#### ENTRIES SHOWN ####

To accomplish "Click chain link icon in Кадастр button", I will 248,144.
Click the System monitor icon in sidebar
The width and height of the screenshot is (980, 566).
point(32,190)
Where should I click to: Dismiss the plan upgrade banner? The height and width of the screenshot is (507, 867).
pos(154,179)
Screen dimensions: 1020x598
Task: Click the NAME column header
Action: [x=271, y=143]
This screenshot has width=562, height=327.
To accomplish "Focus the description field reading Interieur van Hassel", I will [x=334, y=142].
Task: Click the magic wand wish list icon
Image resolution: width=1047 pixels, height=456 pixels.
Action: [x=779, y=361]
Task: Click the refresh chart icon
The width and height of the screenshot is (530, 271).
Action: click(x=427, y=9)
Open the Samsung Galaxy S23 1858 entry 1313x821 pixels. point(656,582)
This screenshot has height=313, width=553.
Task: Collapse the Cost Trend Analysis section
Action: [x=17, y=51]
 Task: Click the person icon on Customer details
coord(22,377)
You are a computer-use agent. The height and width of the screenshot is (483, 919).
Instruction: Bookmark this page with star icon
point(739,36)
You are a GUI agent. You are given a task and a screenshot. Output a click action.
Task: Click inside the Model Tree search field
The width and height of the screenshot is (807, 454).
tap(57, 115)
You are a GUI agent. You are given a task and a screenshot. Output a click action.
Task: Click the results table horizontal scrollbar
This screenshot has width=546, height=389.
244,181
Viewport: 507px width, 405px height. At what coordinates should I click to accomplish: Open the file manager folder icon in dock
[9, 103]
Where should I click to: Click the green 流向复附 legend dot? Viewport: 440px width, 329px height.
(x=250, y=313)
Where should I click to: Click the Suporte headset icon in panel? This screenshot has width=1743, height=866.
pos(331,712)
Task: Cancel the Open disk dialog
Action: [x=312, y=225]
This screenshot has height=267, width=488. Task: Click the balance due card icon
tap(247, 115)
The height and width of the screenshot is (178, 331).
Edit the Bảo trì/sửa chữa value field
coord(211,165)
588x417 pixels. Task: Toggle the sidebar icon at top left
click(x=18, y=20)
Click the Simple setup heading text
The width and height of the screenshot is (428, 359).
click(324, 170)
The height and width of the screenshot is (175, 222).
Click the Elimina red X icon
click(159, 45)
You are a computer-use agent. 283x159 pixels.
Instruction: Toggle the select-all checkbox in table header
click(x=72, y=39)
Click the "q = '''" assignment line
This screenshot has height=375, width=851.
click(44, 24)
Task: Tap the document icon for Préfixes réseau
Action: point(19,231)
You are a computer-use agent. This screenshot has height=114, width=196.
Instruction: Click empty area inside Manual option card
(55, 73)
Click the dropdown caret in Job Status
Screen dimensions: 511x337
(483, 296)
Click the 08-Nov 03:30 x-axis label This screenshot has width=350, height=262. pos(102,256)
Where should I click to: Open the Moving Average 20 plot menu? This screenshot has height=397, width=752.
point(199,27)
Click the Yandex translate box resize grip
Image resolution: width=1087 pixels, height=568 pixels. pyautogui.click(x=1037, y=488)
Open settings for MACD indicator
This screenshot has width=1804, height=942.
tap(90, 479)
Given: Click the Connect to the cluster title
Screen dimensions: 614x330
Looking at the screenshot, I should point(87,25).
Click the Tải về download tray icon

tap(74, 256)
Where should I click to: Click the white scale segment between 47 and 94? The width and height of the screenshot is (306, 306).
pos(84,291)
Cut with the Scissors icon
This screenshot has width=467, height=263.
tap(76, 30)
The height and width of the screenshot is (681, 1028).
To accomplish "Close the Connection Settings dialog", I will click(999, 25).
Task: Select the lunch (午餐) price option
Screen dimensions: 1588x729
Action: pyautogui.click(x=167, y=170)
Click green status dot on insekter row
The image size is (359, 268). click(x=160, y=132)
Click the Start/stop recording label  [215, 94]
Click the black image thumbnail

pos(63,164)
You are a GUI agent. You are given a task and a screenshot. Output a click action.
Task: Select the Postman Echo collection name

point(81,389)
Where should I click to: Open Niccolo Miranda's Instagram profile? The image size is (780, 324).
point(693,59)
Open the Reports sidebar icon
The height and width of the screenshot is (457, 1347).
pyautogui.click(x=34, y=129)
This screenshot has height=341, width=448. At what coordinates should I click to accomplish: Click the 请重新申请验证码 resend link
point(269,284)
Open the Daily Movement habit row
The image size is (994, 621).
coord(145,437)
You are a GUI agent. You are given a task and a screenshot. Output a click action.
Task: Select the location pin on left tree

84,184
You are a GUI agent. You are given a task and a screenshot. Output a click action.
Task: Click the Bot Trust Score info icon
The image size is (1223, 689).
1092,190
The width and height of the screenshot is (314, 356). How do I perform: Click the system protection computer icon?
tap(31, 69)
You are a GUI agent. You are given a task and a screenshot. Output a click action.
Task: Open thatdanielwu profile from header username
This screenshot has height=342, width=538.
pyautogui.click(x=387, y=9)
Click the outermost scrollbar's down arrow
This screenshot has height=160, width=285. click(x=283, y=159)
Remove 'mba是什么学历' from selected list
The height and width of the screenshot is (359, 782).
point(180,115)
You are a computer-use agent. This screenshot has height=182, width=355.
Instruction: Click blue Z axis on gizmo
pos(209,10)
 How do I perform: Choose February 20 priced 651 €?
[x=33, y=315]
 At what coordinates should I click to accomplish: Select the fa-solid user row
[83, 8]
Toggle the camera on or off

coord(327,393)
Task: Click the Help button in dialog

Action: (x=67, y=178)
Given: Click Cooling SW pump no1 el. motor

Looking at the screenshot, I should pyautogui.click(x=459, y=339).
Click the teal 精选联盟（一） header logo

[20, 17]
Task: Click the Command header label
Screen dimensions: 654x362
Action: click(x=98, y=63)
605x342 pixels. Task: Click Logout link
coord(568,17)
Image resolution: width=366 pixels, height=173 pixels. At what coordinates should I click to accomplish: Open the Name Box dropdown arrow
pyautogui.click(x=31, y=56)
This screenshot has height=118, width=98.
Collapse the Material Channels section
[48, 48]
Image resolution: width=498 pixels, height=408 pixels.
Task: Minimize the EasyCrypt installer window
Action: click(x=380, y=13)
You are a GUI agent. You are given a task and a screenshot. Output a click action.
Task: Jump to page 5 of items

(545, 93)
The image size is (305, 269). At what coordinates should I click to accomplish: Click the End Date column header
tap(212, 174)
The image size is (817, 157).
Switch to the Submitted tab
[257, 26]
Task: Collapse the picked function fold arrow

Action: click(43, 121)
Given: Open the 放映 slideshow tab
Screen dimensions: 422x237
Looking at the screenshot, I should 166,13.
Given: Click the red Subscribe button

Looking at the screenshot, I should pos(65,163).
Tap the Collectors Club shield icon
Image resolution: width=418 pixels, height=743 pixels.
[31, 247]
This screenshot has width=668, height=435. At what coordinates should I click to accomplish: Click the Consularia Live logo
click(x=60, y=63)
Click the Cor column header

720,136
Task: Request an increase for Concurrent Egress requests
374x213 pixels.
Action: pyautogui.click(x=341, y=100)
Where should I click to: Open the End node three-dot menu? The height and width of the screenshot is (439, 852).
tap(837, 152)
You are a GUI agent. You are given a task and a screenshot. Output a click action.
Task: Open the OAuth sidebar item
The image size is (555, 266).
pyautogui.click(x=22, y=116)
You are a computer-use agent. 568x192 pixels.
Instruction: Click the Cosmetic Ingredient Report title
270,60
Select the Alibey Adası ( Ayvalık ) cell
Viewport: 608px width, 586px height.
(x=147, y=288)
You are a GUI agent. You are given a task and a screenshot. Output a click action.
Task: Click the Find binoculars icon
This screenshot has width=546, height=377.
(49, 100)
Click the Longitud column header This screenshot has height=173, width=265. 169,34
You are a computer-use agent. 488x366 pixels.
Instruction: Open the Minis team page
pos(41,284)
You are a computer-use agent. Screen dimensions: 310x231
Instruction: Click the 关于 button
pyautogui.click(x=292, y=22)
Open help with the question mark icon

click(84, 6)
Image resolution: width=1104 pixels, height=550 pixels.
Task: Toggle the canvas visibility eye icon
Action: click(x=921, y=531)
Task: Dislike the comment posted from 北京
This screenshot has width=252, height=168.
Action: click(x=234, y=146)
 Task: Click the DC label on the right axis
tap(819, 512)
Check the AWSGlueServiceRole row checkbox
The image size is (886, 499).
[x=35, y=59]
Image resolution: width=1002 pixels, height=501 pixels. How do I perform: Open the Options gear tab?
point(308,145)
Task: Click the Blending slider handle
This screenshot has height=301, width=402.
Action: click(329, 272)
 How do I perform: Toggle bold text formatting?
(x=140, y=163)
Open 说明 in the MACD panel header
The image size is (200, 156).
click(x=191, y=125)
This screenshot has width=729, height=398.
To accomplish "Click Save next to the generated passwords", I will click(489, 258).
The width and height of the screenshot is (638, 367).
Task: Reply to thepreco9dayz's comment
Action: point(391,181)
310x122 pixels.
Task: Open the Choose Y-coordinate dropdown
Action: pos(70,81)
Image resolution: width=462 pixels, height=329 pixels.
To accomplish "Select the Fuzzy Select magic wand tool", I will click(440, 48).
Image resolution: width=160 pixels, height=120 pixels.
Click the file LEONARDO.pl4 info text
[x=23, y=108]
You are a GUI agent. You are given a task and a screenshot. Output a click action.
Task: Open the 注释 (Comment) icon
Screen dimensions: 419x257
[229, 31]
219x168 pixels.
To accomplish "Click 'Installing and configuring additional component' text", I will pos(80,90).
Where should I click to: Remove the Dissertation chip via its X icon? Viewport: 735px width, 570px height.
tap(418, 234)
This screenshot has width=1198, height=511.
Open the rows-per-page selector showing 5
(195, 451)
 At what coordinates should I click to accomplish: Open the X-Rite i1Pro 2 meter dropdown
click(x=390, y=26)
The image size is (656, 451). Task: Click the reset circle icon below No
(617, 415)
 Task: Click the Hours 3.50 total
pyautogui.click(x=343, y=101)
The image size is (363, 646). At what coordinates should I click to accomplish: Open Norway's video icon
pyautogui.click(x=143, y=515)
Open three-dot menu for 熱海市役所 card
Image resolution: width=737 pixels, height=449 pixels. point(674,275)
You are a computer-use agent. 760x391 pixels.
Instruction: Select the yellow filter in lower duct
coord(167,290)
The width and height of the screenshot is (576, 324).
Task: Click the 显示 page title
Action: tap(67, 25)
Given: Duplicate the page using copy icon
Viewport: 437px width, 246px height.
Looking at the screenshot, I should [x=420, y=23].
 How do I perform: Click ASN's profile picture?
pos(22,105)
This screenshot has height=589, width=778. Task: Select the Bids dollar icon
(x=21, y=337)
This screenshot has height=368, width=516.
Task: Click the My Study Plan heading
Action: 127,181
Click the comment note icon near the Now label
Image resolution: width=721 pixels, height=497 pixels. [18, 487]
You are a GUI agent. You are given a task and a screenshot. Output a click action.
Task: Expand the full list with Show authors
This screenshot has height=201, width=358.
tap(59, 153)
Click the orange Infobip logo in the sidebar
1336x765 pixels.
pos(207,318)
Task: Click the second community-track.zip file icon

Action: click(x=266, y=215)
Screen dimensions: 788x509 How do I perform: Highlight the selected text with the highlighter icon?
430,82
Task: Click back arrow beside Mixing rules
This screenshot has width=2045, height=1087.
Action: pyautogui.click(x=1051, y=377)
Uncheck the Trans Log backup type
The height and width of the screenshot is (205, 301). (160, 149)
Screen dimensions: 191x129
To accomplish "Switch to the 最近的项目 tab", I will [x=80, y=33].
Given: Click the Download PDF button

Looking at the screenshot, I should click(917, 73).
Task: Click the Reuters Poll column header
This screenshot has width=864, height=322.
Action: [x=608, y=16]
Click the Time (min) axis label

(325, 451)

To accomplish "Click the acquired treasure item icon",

####

• WHAT YOU HAVE TO DO: Give back exactly the lines above starting at the line where "Collapse the Material Channels section" appears and ending at the line where "Task: Click the Find binoculars icon" appears, both included, with no other lines.

• RESPONSE TO THE EXERCISE:
Collapse the Material Channels section
[48, 48]
Image resolution: width=498 pixels, height=408 pixels.
Task: Minimize the EasyCrypt installer window
Action: click(x=380, y=13)
You are a GUI agent. You are given a task and a screenshot. Output a click action.
Task: Jump to page 5 of items

(545, 93)
The image size is (305, 269). At what coordinates should I click to accomplish: Click the End Date column header
tap(212, 174)
The image size is (817, 157).
Switch to the Submitted tab
[257, 26]
Task: Collapse the picked function fold arrow

Action: click(43, 121)
Given: Open the 放映 slideshow tab
Screen dimensions: 422x237
Looking at the screenshot, I should 166,13.
Given: Click the red Subscribe button

Looking at the screenshot, I should pos(65,163).
Tap the Collectors Club shield icon
Image resolution: width=418 pixels, height=743 pixels.
[31, 247]
This screenshot has width=668, height=435. At what coordinates should I click to accomplish: Click the Consularia Live logo
click(x=60, y=63)
Click the Cor column header

720,136
Task: Request an increase for Concurrent Egress requests
374x213 pixels.
Action: pyautogui.click(x=341, y=100)
Where should I click to: Open the End node three-dot menu? The height and width of the screenshot is (439, 852).
tap(837, 152)
You are a GUI agent. You are given a task and a screenshot. Output a click action.
Task: Open the OAuth sidebar item
The image size is (555, 266).
pyautogui.click(x=22, y=116)
You are a computer-use agent. 568x192 pixels.
Instruction: Click the Cosmetic Ingredient Report title
270,60
Select the Alibey Adası ( Ayvalık ) cell
Viewport: 608px width, 586px height.
(x=147, y=288)
You are a GUI agent. You are given a task and a screenshot. Output a click action.
Task: Click the Find binoculars icon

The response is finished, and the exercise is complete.